HOMILÍA DOMINGO XXXII T.O-B (7 noviembre 2021)
Mc 12, 38-44
En este domingo, la Palabra de Dios nos presenta la situación de dos viudas. Ambas nos
muestran la esencia de la fe, por lo que se convierten en testigos para todos nosotros. Si
os parece vamos a contemplar las escenas sin juzgarnos, sin estar pensando en lo lejos
que nos encontramos de lo que muestran. Dejemos que la belleza de los relatos
evangelice las profundidades del corazón.
La primera, es una viuda de Sarepta que vivía en tiempos del profeta Elías. Su situación
es extrema. Se encuentra recogiendo un poco de leña para preparar lo último que ella y
su hijo comerán antes de morir: la orza de harina y la alcuza de aceite están a punto de
vaciarse. Y precisamente en ese momento el profeta le pide que le entregue el único
bocado que alargará un poco más, no su existencia, sino la de el hijo de sus entrañas.
Elías la invita a no temer, a confiar en el Dios que llena las orzas y alcuzas de la vida. Sólo
tiene la palabra de un profeta hambriento. Se lo juega todo. Y se fía. La segunda, otra
viuda que va a depositar su ofrenda en el cepillo del templo. En términos absolutos
podría haberse ahorrado el viaje: lo que echó era tan poco que apenas servía para nada.
En términos relativos fue la mejor donante: porque no dio lo que le sobraba, sino todo lo
que tenía para vivir. En ambos casos su gesto de dar suponía una grave amenaza. De
entrada, se condenaban a morir. Su donación era suicida. Pero las dos lo hicieron desde
la confianza y el abandono en un Dios que cuida, que mira los fondos de las orzas y
alcuzas que se vacían, que está pendiente de los que están pendientes de los
necesitados hasta el punto de ser imprudentes con ellos mismos.
Hermanos, hermanas, nos encontramos justo en el centro de la experiencia creyente.
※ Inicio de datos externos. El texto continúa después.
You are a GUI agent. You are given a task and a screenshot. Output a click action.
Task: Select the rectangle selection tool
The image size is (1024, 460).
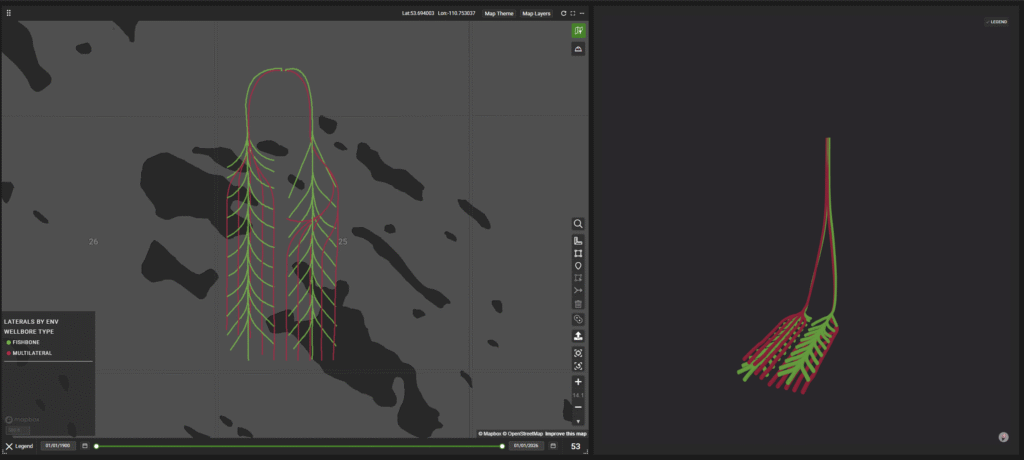pyautogui.click(x=578, y=254)
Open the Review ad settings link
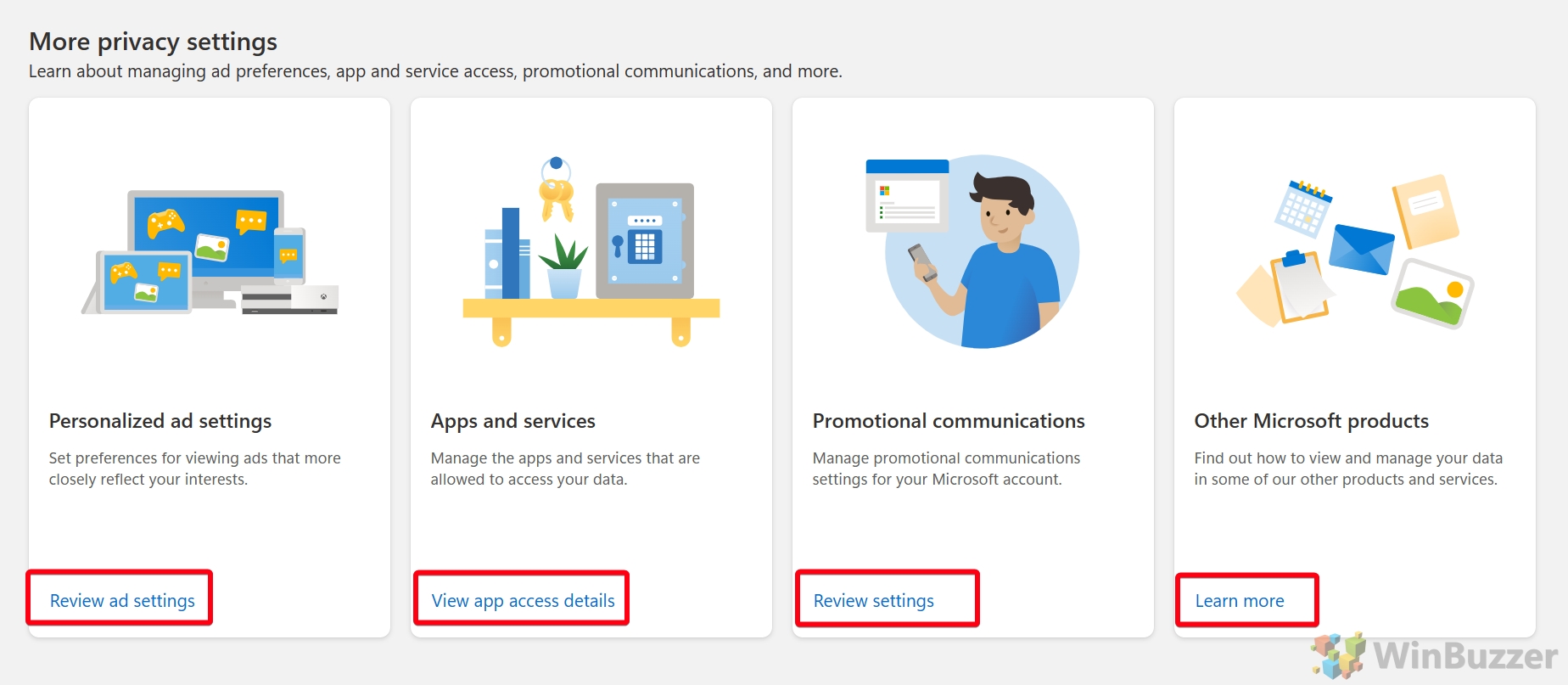Viewport: 1568px width, 685px height. (x=122, y=600)
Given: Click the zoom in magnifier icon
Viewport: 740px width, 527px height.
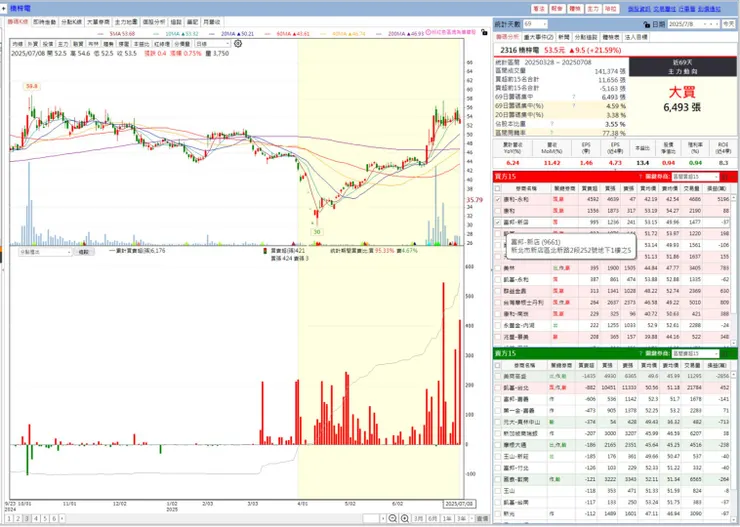Looking at the screenshot, I should (404, 519).
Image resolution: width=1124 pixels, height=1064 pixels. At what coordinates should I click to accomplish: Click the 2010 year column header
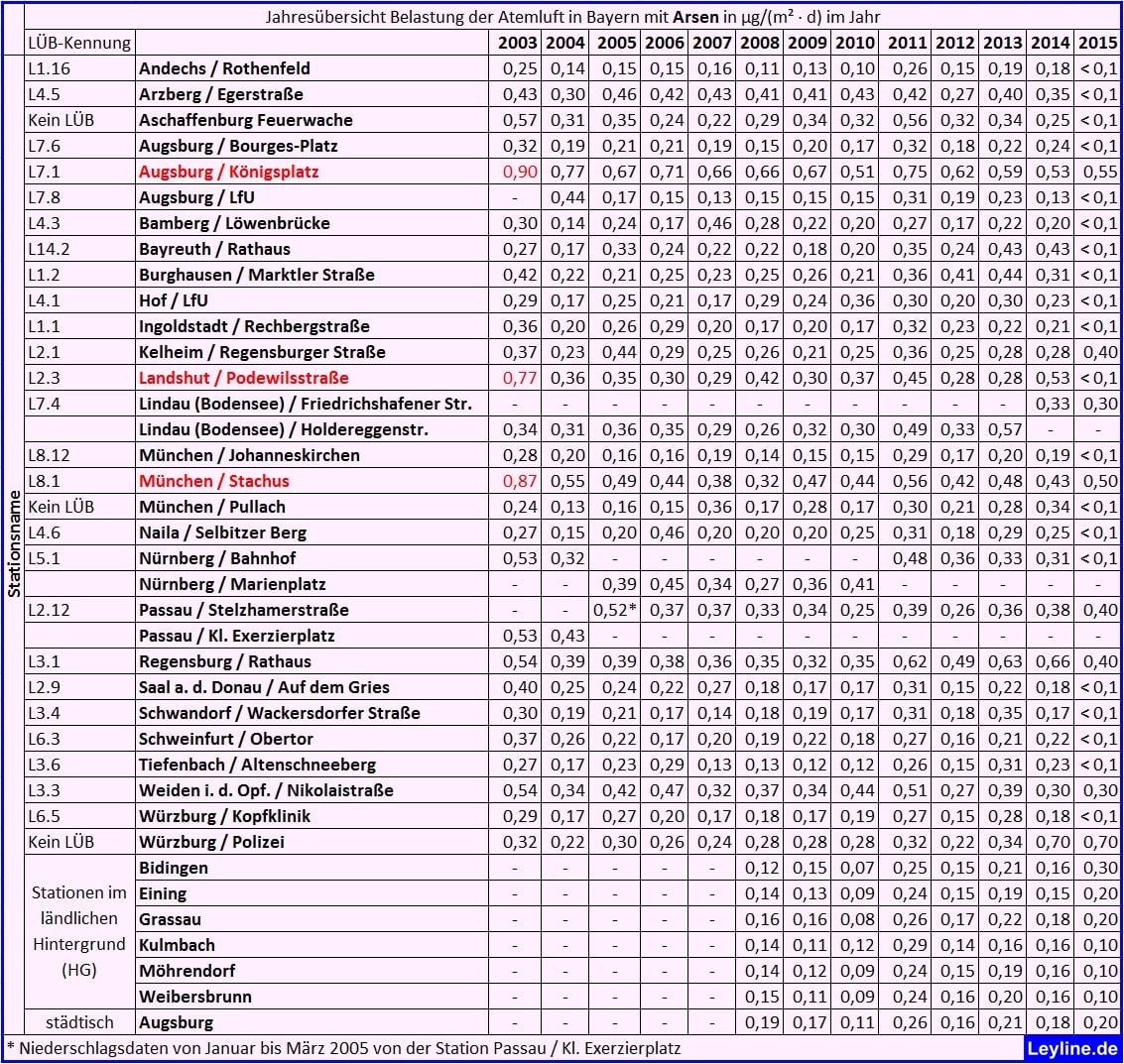854,43
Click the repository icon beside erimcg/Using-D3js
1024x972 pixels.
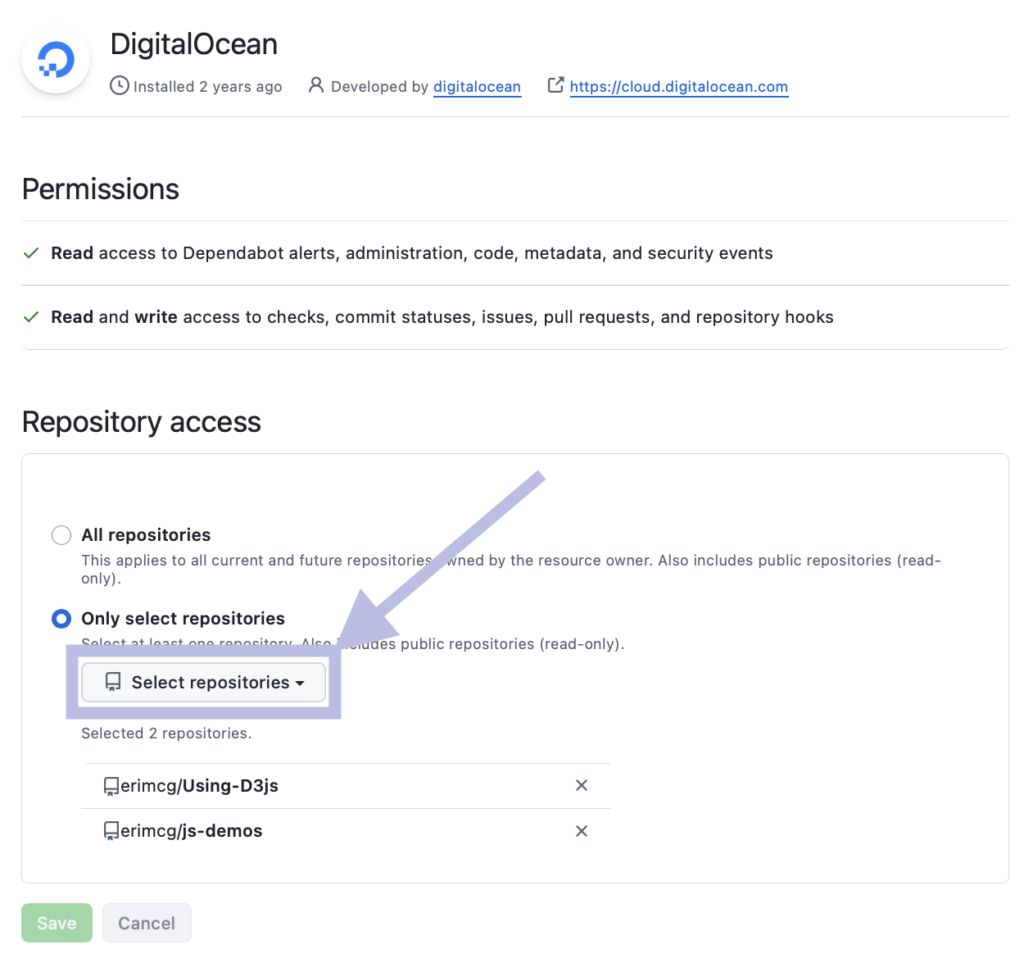pyautogui.click(x=111, y=786)
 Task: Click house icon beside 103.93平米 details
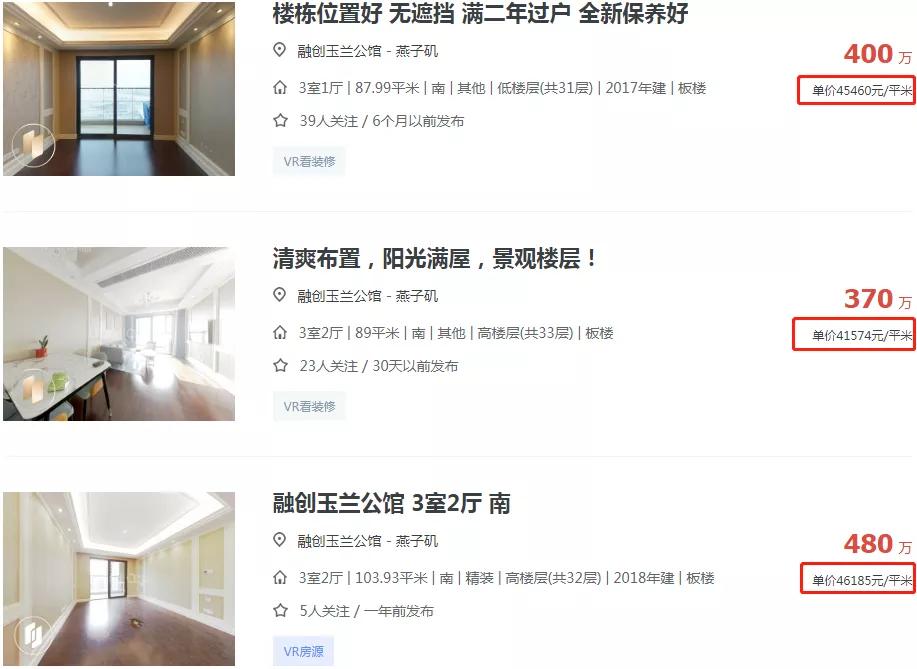[x=280, y=578]
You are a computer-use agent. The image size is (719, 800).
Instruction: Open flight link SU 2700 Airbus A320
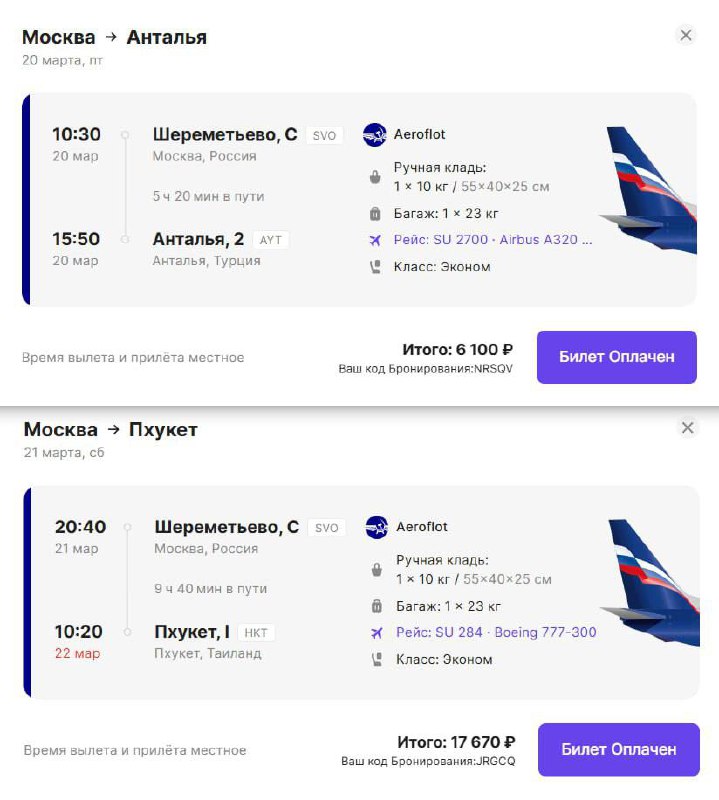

Aunque nuestra realidad diste mucho de este ideal contemplemos la belleza de lo que se
nos retrata. Y si el Espíritu nos muestra este horizonte, también nos acompañará por este
camino sosteniendo nuestro pobres pasos. Es la experiencia de Jesús que vive en la
confianza radical puesta en Dios, que es Padre. La experiencia del que vive en manos de
la Providencia, del que se entrega a la vida con pasión y abandono sintiéndose sostenido
por la mirada de Aquel que lo sigue con amor. Es la experiencia del que sigue creyendo
más allá de las evidencias; del que sabe esperar cuando se va viendo el fondo del final
fatídico; del que se abandona con infinita confianza, en medio de sus miedos, a la noche
de la prueba porque en su memoria está el recuerdo de un Dios padre, bueno y
compasivo. Es la experiencia del que mira con tanta pasión la necesidad del otro que
deja de mirar las propias necesidades. La experiencia del que da sin medida con el
convencimiento de que no le faltará el pan nuestro de cada día y, si le faltara, si la orza y
la alcuza se vaciaran realmente, aún quedaría la justicia misericordiosa de un Dios que ha
vencido a la muerte.
Se nos ha regalado el testimonio de una viuda de Sarepta en tiempos de Elías, el de una
viuda en tiempos de Jesús. Y quiero terminar con el testimonio de otro testigo, Carlos de
Foucauld, que escribía esto en tiempo de hambruna: “Compartamos, compartamos,
compartamos todo con ellos [los pobres] y démosles la mejor parte, y si no hay bastante
para los dos, démosles todo. Es a Jesús a quien se lo damos (…) y si después de haberlo
dado todo, para él, a él en sus miembros, morimos de hambre, bendita suerte (…). Y si,
sin llegar a morir, cayésemos enfermos por la necesidad, por haber dado demasiado a
Jesús en sus miembros, ¡bendita, dichosa enfermedad! Seríamos felices, favorecidos,
privilegiados, qué gracia de Dios, qué dicha, estar enfermo por ese motivo”.